# [WHAT YOU NEED TO DO]
From the line containing "Click the $431.2K gross volume amount" to the end of the records, print every line exactly, both ends included, and leave out the pictures.

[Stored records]
'''

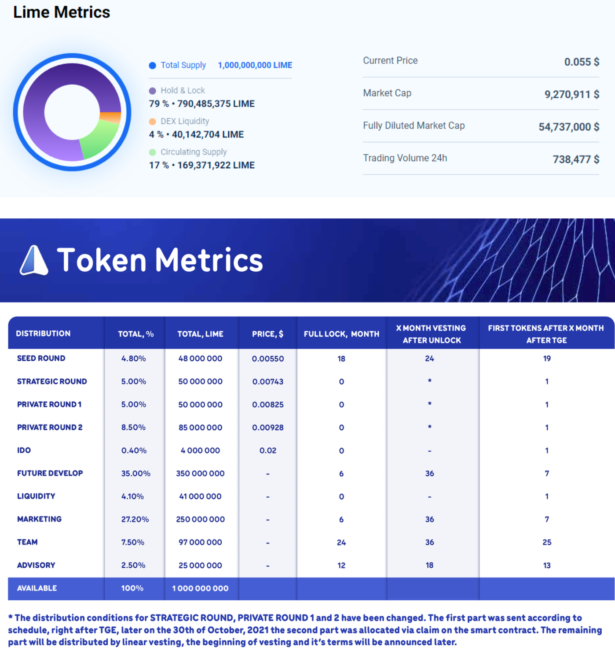
Task: Select the FUTURE DEVELOP row label
Action: pyautogui.click(x=50, y=473)
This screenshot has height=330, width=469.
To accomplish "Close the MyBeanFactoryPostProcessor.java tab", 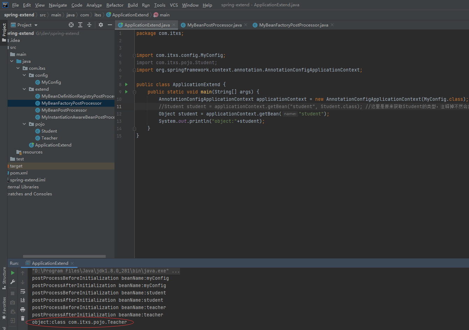I will (332, 25).
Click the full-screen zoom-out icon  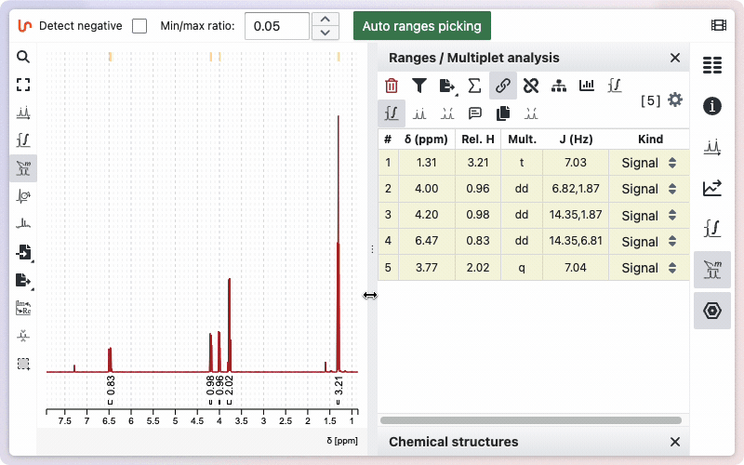(x=23, y=85)
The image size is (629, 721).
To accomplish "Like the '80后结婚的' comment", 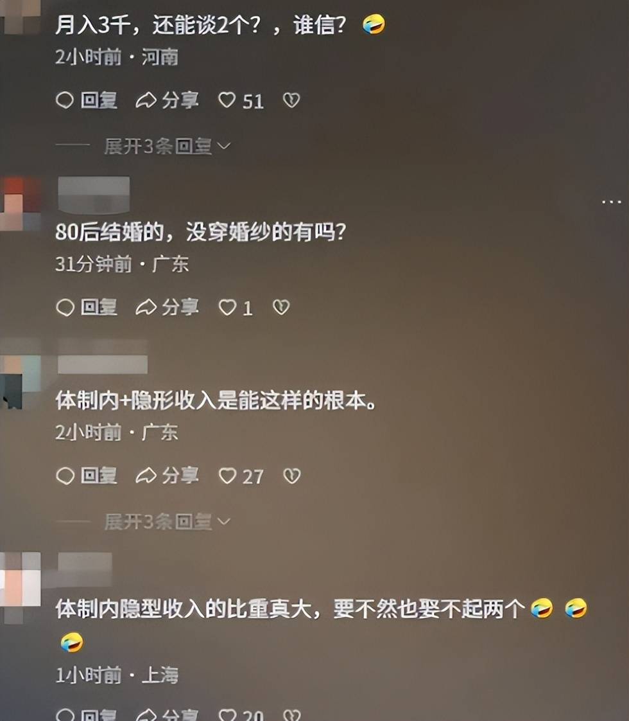I will (x=236, y=308).
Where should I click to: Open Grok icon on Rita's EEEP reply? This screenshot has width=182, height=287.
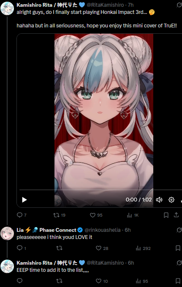179,263
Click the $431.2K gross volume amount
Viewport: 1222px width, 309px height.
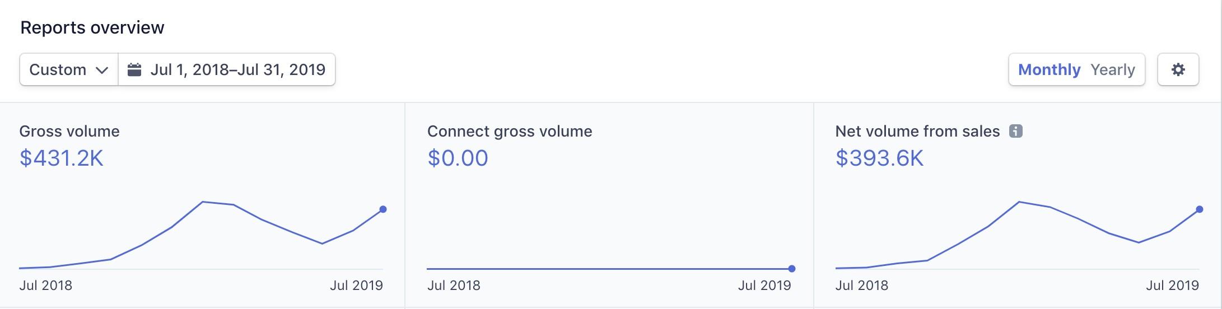62,158
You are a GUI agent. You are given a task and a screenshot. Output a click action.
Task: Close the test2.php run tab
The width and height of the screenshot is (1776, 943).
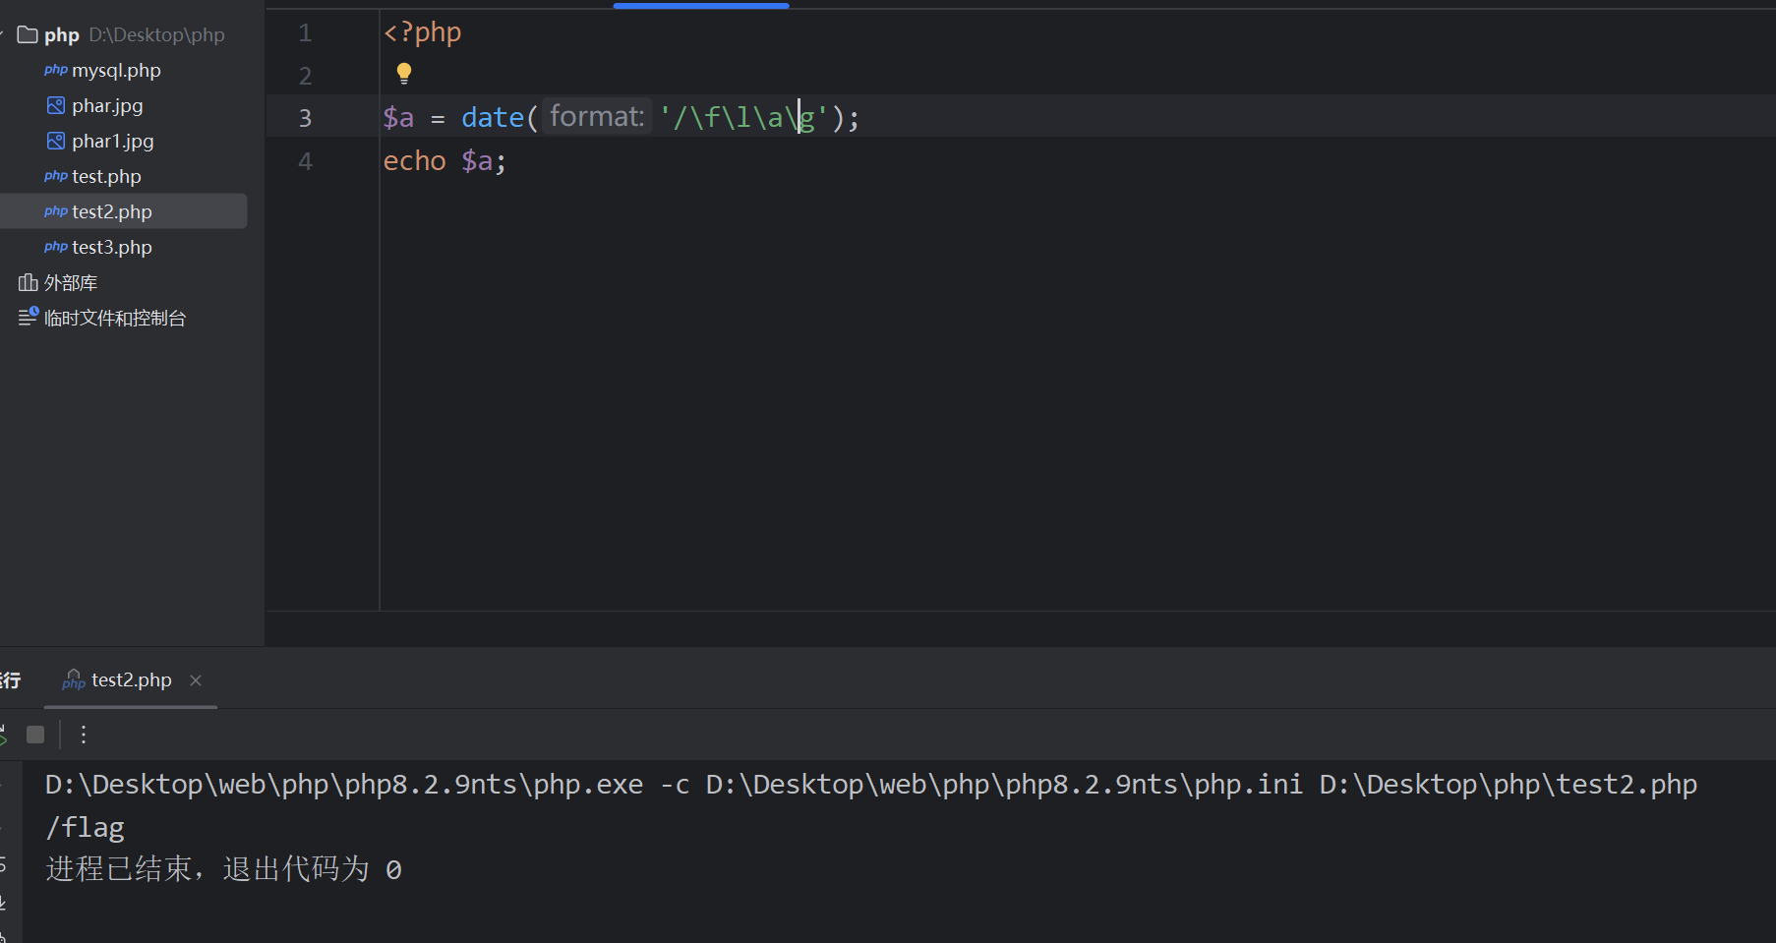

'''

# [WRITTEN SOLUTION]
Click the $431.2K gross volume amount
Viewport: 1222px width, 309px height.
62,158
You are a GUI agent. You are given a task and a screenshot. Output a click action.
Task: Close the test2.php run tab
The width and height of the screenshot is (1776, 943).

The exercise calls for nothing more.